Investigations of fluid dynamics associated with phonation and speech may play an important role in improving the treatment of voice disorders. Both experimental and virtual methods have contributed to the understanding of the underlying mechanisms. One of the key advantages is that various treatment strategies can be applied virtually without any risk for the patients. This method is used in the current study in order to address virtual removal of vestibular folds, and its effect on the air stream during inspiration.

Methods:

Anatomy segmentation is based on a CT data set. The region of interest covers the respiratory tract from the trachea to the nostrils, with open vocal folds.

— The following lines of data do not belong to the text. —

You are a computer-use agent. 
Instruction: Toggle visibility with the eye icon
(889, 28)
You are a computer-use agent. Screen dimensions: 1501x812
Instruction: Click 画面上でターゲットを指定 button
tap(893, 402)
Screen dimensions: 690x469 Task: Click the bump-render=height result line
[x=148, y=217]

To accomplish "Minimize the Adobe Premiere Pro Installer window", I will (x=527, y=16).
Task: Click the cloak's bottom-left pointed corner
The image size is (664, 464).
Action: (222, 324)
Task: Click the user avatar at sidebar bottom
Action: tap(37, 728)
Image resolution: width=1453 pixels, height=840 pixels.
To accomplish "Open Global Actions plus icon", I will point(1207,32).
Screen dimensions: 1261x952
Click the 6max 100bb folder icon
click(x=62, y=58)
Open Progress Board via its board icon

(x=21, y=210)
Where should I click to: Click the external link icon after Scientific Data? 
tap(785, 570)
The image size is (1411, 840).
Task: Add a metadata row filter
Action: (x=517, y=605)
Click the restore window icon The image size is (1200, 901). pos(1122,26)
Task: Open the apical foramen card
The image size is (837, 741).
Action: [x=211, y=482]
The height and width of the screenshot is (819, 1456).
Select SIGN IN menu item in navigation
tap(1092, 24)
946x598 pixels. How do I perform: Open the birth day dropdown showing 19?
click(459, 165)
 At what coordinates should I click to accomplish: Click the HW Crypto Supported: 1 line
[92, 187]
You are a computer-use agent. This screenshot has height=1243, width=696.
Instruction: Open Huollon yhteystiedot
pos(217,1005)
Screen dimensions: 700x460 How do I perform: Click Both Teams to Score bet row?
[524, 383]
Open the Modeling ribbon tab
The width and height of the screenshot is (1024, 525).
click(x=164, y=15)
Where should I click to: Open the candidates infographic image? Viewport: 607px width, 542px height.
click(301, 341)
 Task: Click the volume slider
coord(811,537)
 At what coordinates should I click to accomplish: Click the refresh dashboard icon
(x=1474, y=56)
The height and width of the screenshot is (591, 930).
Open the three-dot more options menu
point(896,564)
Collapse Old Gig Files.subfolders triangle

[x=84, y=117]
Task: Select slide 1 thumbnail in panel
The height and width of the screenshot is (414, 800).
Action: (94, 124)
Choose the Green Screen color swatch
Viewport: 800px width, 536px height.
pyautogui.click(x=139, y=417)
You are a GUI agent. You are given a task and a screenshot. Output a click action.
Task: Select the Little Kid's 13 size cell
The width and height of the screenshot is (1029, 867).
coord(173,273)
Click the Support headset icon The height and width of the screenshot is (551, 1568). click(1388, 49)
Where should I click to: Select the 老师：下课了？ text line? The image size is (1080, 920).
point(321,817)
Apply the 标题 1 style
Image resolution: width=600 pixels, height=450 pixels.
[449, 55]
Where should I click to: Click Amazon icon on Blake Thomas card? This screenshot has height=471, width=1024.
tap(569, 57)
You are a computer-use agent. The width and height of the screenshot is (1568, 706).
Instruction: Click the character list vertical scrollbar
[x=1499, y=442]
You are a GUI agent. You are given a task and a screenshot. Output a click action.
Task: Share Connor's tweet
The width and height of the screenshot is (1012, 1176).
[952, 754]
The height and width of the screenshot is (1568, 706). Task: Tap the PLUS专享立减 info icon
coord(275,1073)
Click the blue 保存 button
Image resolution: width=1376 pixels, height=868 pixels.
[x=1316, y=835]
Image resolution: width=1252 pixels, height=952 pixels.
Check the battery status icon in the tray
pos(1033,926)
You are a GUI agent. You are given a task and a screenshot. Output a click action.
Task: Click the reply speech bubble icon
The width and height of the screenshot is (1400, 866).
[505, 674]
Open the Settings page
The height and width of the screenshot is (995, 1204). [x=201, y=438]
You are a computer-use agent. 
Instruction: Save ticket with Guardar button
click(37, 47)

Computational modeling is used to remove the vestibular folds, leading to four different configurations: initial state, surgical removal of the left, right, and both vestibular folds. For each configuration the inspiration process is numerically modeled, capturing fluctuations of high frequencies and small-scale eddies.

Results:

Velocities inside the glottis region reach up to 10 m/s when normal human breathing is considered. The glottis represents the narrowest section within the upper airways; thus large fluctuations of the flow field are present. Furthermore, virtual removal of the vestibular folds comes with altered air flow patterns above and below the glottis, which causes local differences in the shear stress distribution on the surrounding structures.

Conclusions:

Further research is needed to investigate a possible relationship between changes in air flow and mucosal damage, and its effect on clinical outcomes.

Publication History

Publication Date:
23 April 2019 (online)

© 2019. The Author(s). This is an open access article published by Thieme under the terms of the Creative Commons Attribution-NonDerivative-NonCommercial-License, permitting copying and reproduction so long as the original work is given appropriate credit. Contents may not be used for commercial purposes, or adapted, remixed, transformed or built upon. (https://creativecommons.org/licenses/by-nc-nd/4.0/).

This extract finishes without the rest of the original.